Set down only these lines, exactly: the line containing "Nom (88, 878)" and all lines through the end of the data below. Omit pictures.
Start of SUPPLIED ENTRIES
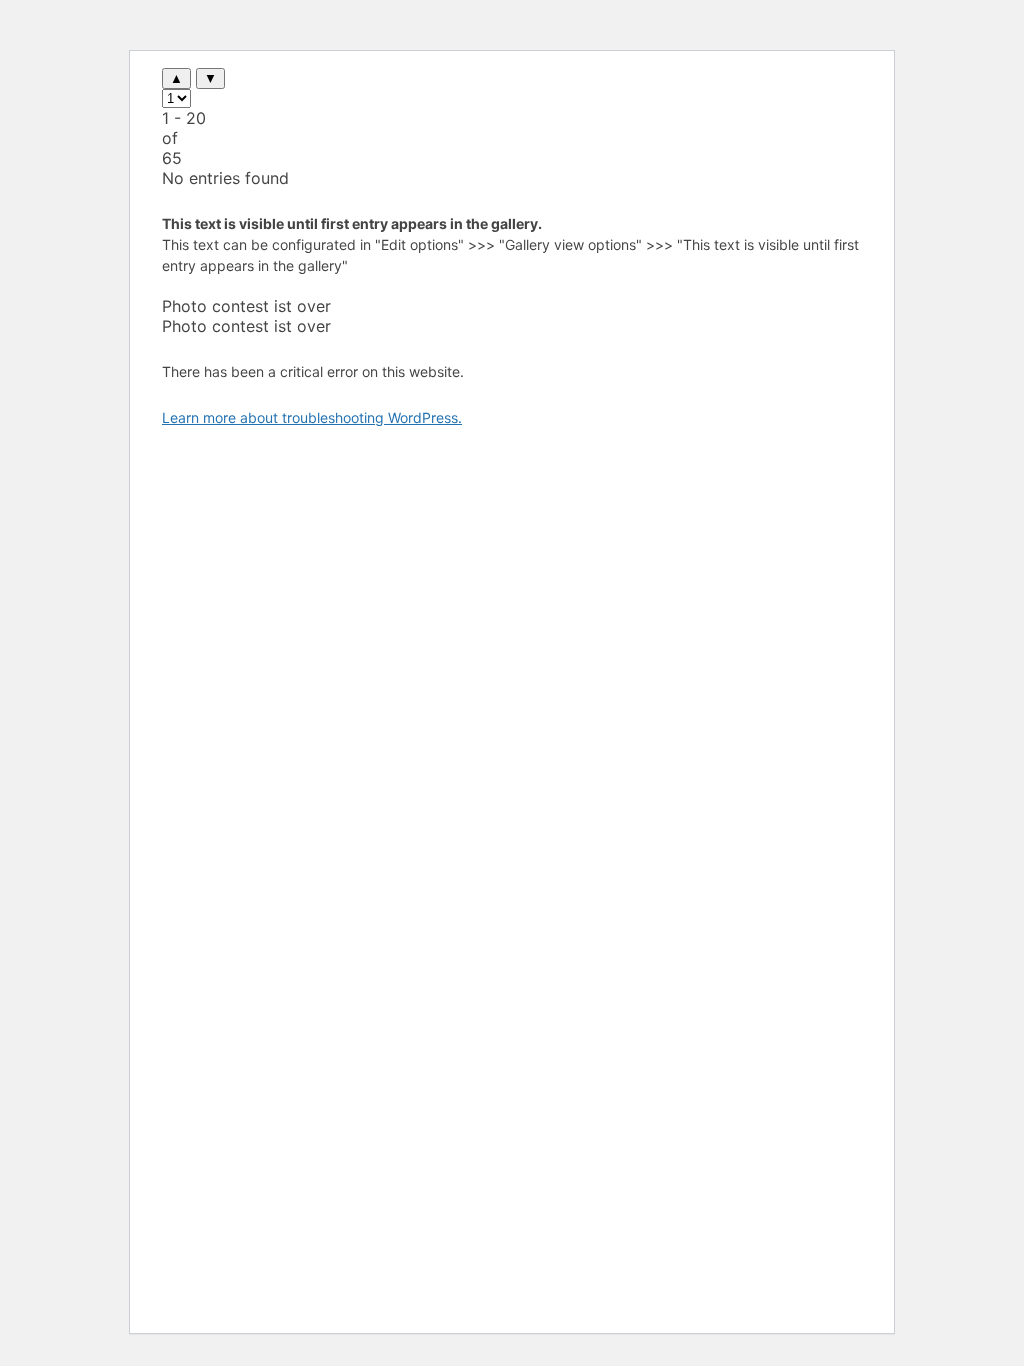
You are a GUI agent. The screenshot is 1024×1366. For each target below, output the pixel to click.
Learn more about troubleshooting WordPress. (312, 417)
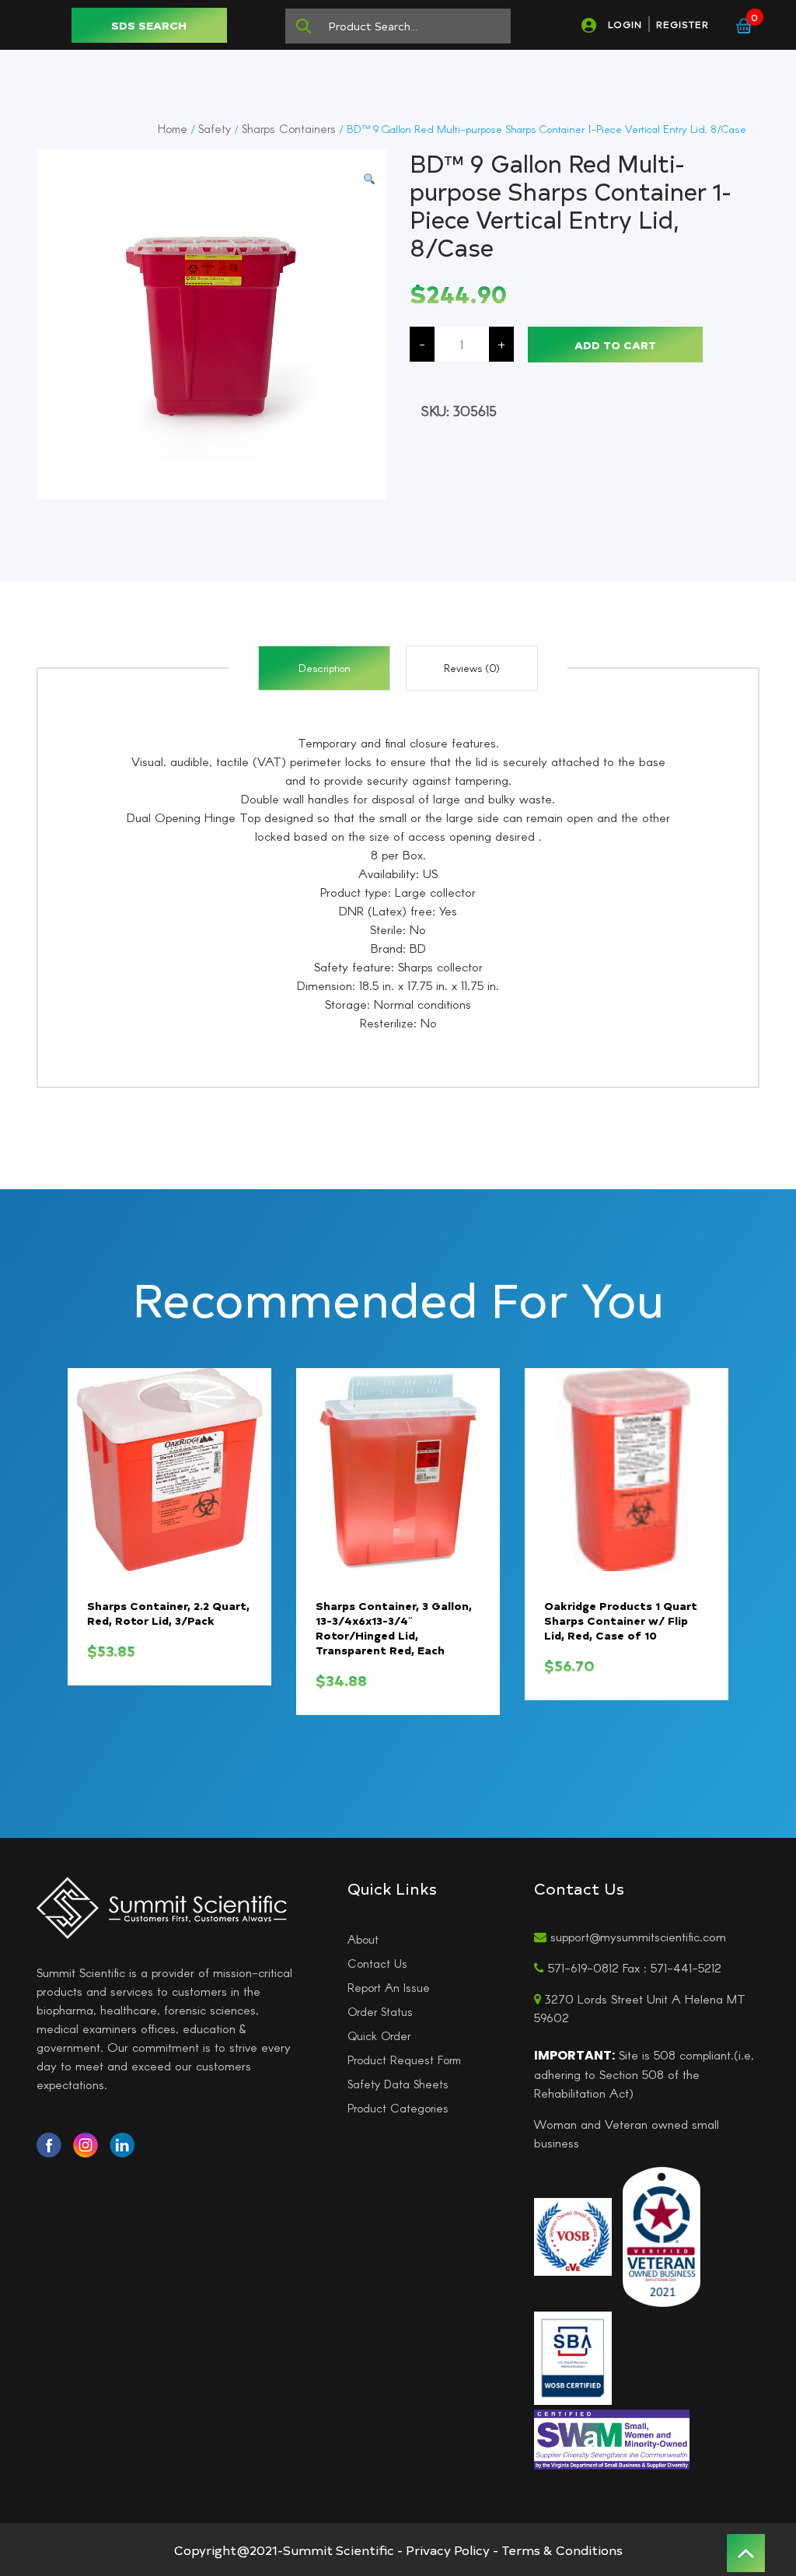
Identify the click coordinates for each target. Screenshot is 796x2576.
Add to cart (615, 345)
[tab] (324, 668)
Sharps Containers (289, 128)
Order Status (380, 2011)
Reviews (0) (472, 667)
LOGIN (625, 24)
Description (324, 667)
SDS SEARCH (149, 25)
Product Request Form (404, 2060)
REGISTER (682, 24)
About (363, 1939)
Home (172, 128)
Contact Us (377, 1963)
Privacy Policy (448, 2549)
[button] (369, 179)
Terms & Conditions (562, 2549)
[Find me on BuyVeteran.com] (661, 2235)
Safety (214, 128)
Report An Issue (388, 1987)
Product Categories (398, 2108)
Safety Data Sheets (398, 2084)
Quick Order (378, 2035)
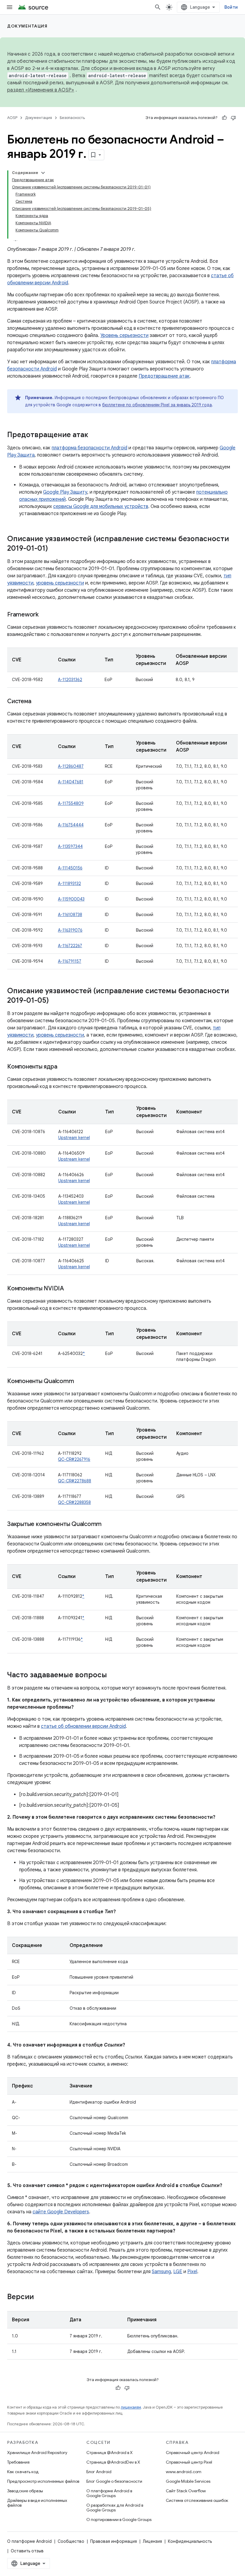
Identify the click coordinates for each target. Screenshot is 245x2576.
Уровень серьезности (124, 335)
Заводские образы (25, 2490)
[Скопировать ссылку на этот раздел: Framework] (44, 615)
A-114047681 (70, 782)
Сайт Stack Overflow (186, 2490)
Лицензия (152, 2541)
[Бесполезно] (233, 117)
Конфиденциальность (190, 2541)
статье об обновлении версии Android (83, 1726)
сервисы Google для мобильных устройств (100, 506)
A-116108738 (70, 914)
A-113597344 (70, 846)
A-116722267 (70, 945)
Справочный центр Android (192, 2452)
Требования (18, 2462)
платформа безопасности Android (89, 448)
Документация (27, 26)
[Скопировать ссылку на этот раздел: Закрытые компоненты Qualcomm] (108, 1524)
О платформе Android (29, 2541)
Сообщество (71, 2541)
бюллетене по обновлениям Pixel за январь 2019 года (157, 405)
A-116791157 (69, 961)
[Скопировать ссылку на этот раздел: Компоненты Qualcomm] (80, 1381)
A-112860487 (71, 766)
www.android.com (183, 2471)
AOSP (12, 117)
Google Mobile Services (188, 2481)
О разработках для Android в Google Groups (114, 2507)
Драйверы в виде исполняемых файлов (37, 2503)
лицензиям (131, 2407)
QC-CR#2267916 (74, 1459)
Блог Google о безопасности (114, 2481)
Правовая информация (113, 2541)
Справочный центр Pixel (189, 2462)
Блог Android (98, 2471)
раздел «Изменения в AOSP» (40, 90)
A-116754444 (71, 825)
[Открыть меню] (10, 7)
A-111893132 (69, 883)
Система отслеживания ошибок (197, 2500)
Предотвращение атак (164, 376)
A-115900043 (71, 899)
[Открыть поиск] (157, 7)
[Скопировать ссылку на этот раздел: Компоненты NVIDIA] (70, 1288)
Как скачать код (23, 2471)
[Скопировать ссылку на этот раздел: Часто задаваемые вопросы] (113, 1675)
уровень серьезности (60, 583)
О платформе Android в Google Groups (109, 2493)
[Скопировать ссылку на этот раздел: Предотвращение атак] (94, 435)
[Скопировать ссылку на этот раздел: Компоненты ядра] (63, 1067)
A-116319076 (70, 930)
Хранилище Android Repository (37, 2452)
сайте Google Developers (61, 2212)
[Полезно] (224, 117)
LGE (177, 2272)
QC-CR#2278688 (74, 1481)
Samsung (161, 2272)
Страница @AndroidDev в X (113, 2462)
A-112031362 (70, 679)
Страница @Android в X (109, 2452)
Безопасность (72, 117)
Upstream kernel (74, 1137)
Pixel (192, 2272)
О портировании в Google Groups (118, 2519)
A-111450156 (70, 868)
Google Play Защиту (65, 492)
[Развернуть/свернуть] (43, 172)
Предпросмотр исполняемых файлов (43, 2481)
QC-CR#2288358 (74, 1502)
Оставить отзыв (27, 2550)
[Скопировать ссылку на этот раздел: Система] (37, 701)
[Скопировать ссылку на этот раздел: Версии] (40, 2297)
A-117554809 (71, 803)
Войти (231, 7)
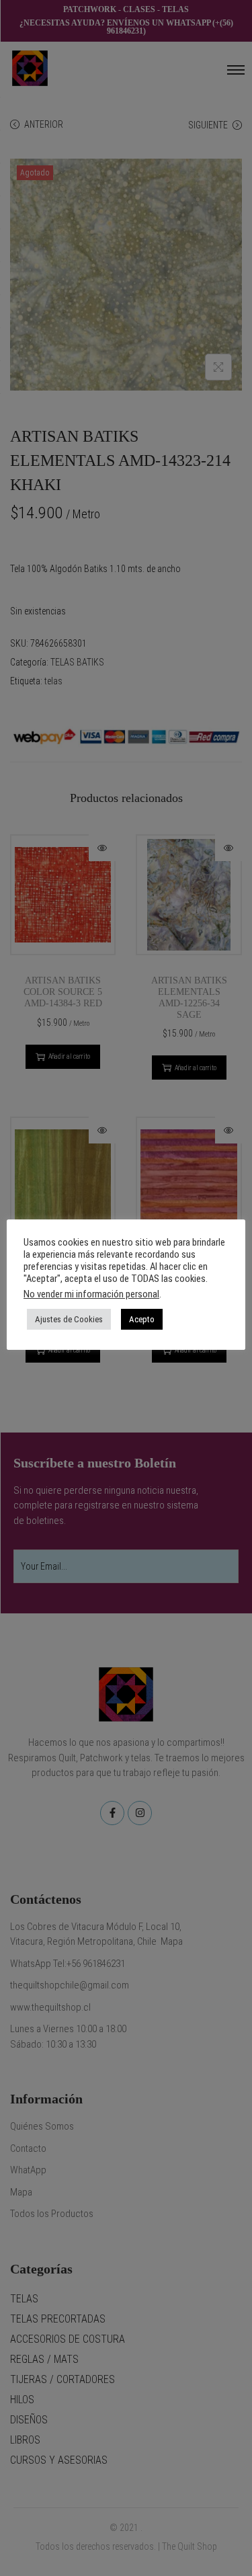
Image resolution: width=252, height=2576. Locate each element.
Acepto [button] (142, 1319)
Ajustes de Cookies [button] (69, 1319)
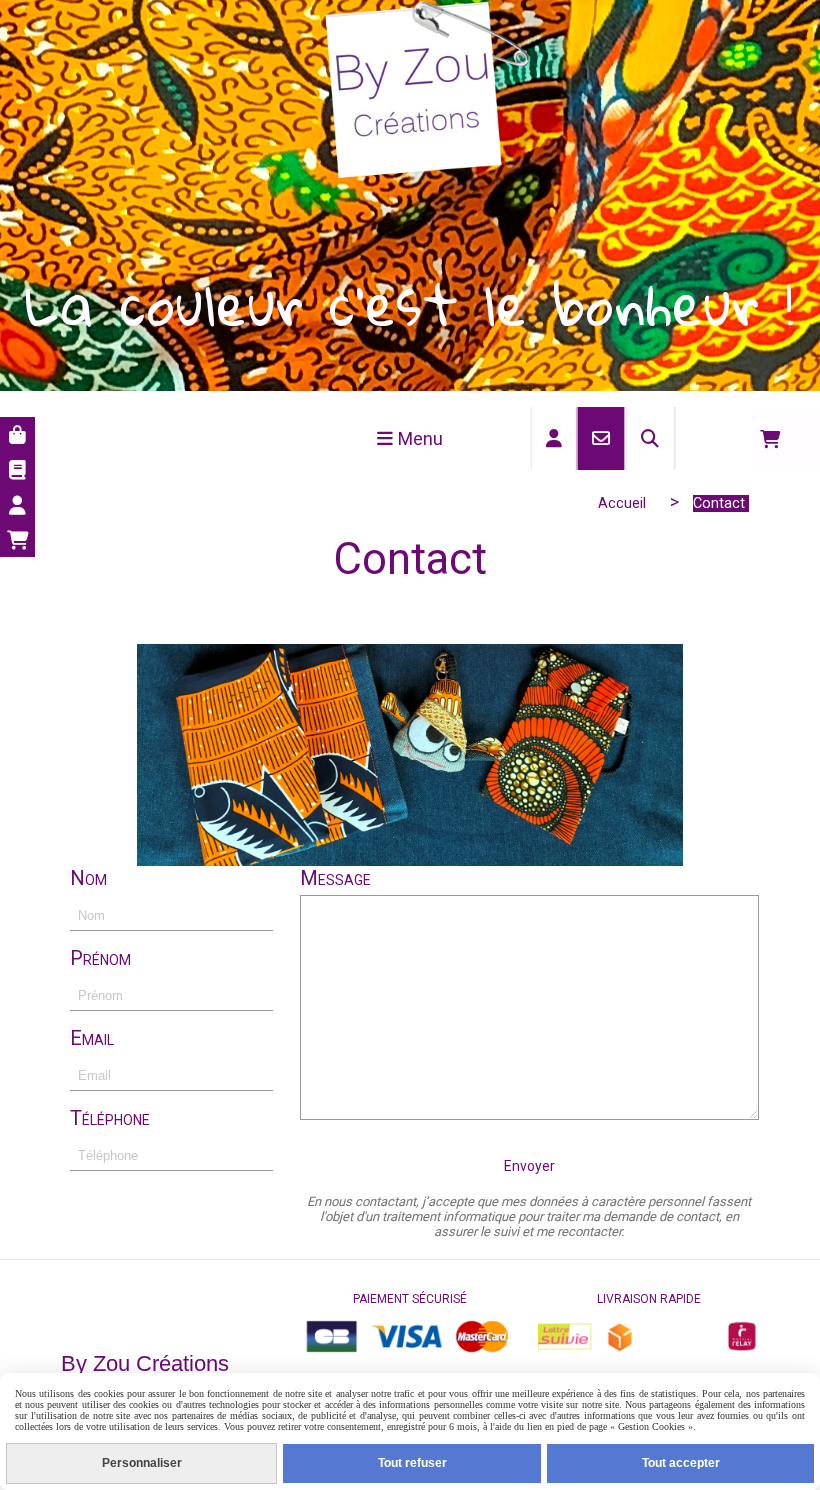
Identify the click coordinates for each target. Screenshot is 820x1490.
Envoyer (529, 1166)
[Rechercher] (650, 438)
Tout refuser (412, 1463)
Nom (88, 878)
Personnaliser (142, 1463)
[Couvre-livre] (17, 469)
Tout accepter (681, 1463)
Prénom (100, 958)
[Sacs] (17, 434)
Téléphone (110, 1118)
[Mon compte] (17, 504)
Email (92, 1038)
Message (335, 878)
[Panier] (17, 539)
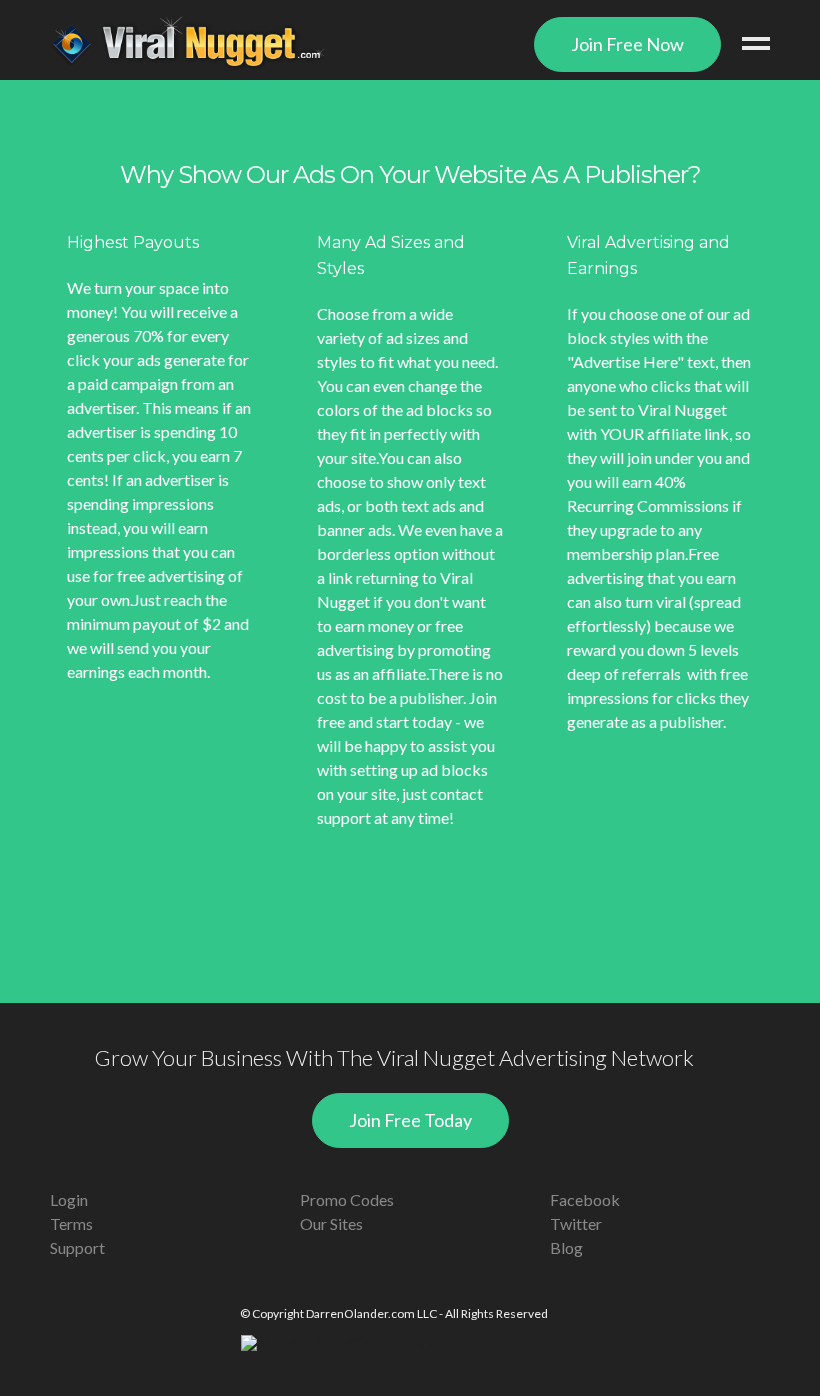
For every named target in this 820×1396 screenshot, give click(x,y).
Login (69, 1199)
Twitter (576, 1223)
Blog (566, 1247)
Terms (71, 1223)
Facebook (585, 1199)
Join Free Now (627, 44)
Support (77, 1247)
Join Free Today (410, 1120)
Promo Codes (347, 1199)
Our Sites (331, 1223)
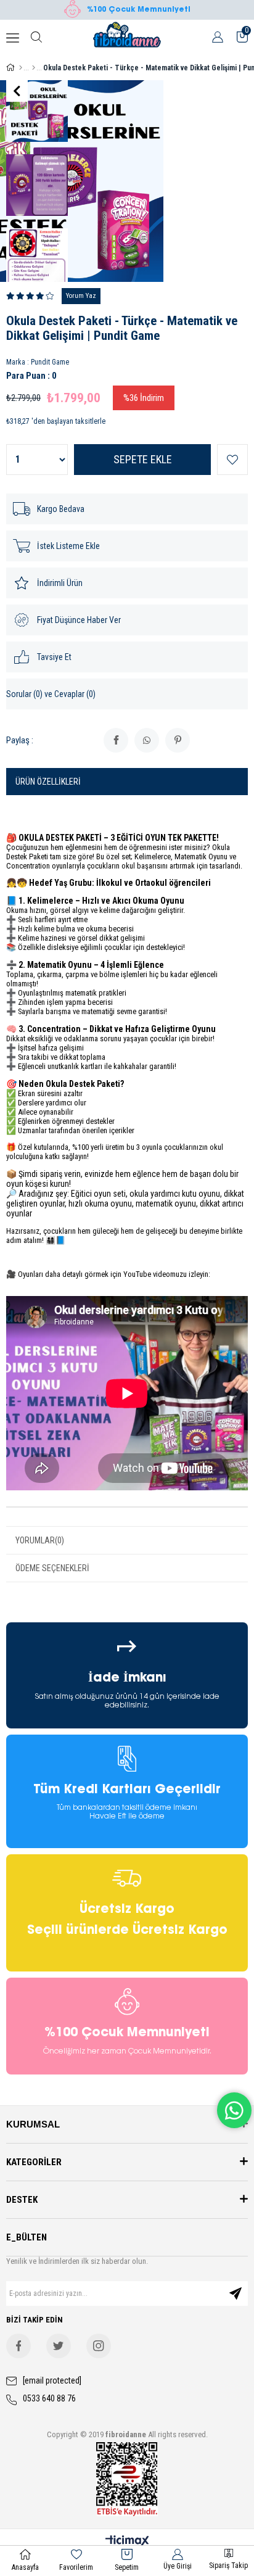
End of SUPPLIED ENTRIES
RESPONSE TO THIS EXERCISE>
Nom (88, 878)
Personnaliser (142, 1463)
[Couvre-livre] (17, 469)
Tout accepter (681, 1463)
Prénom (100, 958)
[Sacs] (17, 434)
Téléphone (110, 1118)
[Mon compte] (17, 504)
Email (92, 1038)
Message (335, 878)
[Panier] (17, 539)
For every named target in this 820×1396 screenshot, give click(x,y).
Login (69, 1199)
Twitter (576, 1223)
Blog (566, 1247)
Terms (71, 1223)
Facebook (585, 1199)
Join Free Now (627, 44)
Support (77, 1247)
Join Free Today (410, 1120)
Promo Codes (347, 1199)
Our Sites (331, 1223)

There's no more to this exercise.